Request a new spending limit. You can ask your credit card issuer to lower your credit limit, but keep in mind this is a risky move since doing so can lower your credit score. Plus, you could encounter setbacks in the future if you have an emergency or you want to buy something expensive that you’ve been saving toward. Before you follow this strategy, keep in mind that many personal finance experts recommend setting your own limits, rather than having your bank or credit card set lower limits for you.

Come up with a credible budget. It’s going to be much easier to give yourself a spending limit if you aren’t overly demanding of yourself.

“Quite often, people set budgets that aren’t realistic,” says Ramy Serageldin, who is based out of Charlotte, North Carolina, and is the co-founder and CEO of Honeyfi, a budgeting app that helps couples manage their money.

Serageldin offers up the example of someone saying, “I’m only going to spend $100 on groceries this month.” For most households, that just isn’t going to cut it. If you aren’t realistic, “it can actually become demotivating because you won’t hit the goal and from there it can be easy to just give up on the budget all together,” he says. “Start with what you currently spend today and work up to where you want to be.”

For instance, try spending 5 percent less this month than what you spent last month, he says. If you hit 5 percent less, then the next month, you can try to spend 10 percent less, he adds.

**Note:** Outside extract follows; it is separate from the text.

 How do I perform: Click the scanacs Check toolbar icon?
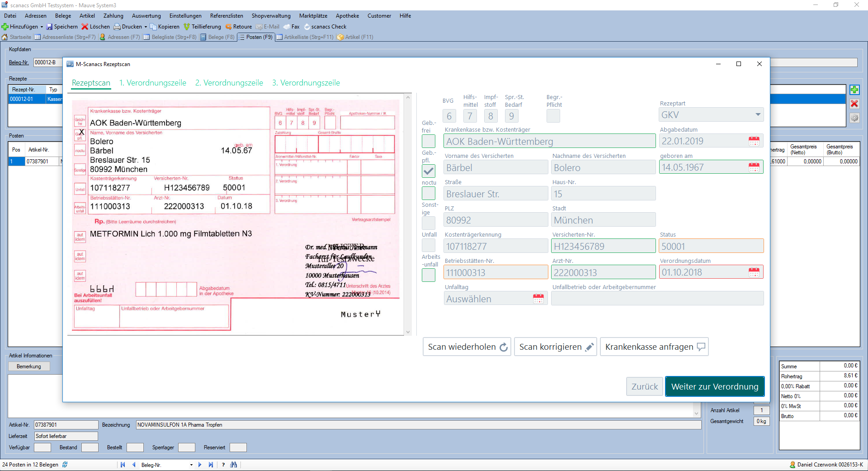307,27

Before you set your budget, consider past spending patterns. In addition to helping you set a realistic budget, examining your spending history can also help you finesse exactly what that daily limit should be, says Jill Emanuel, a financial coach with Fiscal Fitness Phoenix in Mesa, Arizona. According to Emanuel, one of the first things her firm does when coaching people is determine the amount of money that should be allocated for day-to-day shopping.

“This includes things like groceries, eating out, grabbing coffee, miscellaneous household items, dry cleaning, toiletries or personal grooming,” she says. “We take a look at their average spending in these categories over the last few months and then find a number that they are comfortable with locking in.”

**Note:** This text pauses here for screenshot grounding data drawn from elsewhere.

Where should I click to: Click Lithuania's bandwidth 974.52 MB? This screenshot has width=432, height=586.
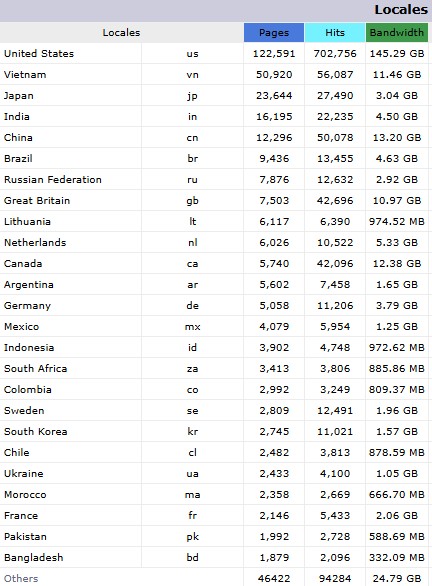[397, 221]
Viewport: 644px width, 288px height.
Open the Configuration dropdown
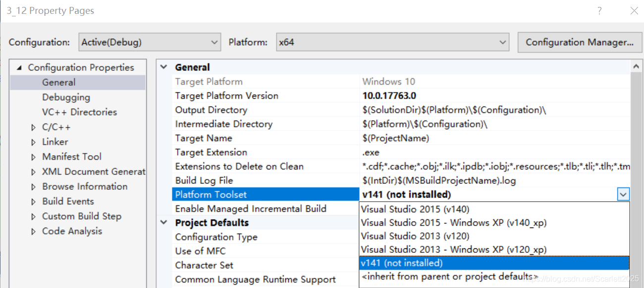tap(215, 42)
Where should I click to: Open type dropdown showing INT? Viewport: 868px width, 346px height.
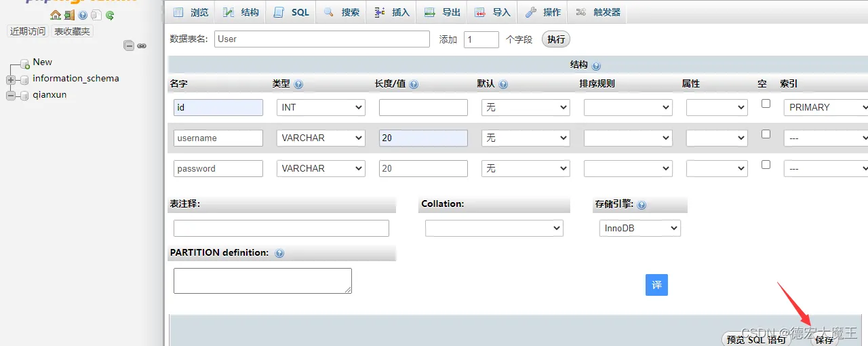321,107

For instance, if you tend to average $1,400 on your day-to-day spending every month (excluding fixed bills, like your mortgage and phone payment), you would divide that number into two if you receive two paychecks each month, Emanuel says. Then you should take that amount ($700 in this case) out of your bank account in cash, Emmanuel stresses. The cash, of course, is what you have allocated for day-to-day spending for the selected pay period.

Why is it important to take out cash? “The physical reminder of how much money you have to spend really helps to temper spending, and studies have shown that people who use cash will spend 12 to 20 percent less than people who use debit or credit cards,” she says.

Save for miscellaneous and unexpected expenses. One reason you may struggle with your spending limits is forgetting to budget for irregular purchases that do not fall into a fixed bills category, such as a mortgage or car payment, but aren’t essential for day-to-day shopping. Remember to account for added expenses like pet costs, car repairs and clothing, Emanuel says. She suggests setting up some savings accounts specifically for those irregular expenses.

“Estimate what amount will be needed per year and divide that by 12,” Emmanuel says. “Then, each and every month, put that set amount into its own savings account, earmarked for that expense category. Doing this sets a spending limit for each of these categories,” she explains. “For instance, if a person is going clothes shopping, they can check their clothes fund prior to going to the store to see how much money they have in that account. If a person has $200 in their clothing fund, they won’t go shopping and spend $300 on clothes.”

Even better, if you don’t buy much in clothes one month, you have even more to spend on clothes the following month.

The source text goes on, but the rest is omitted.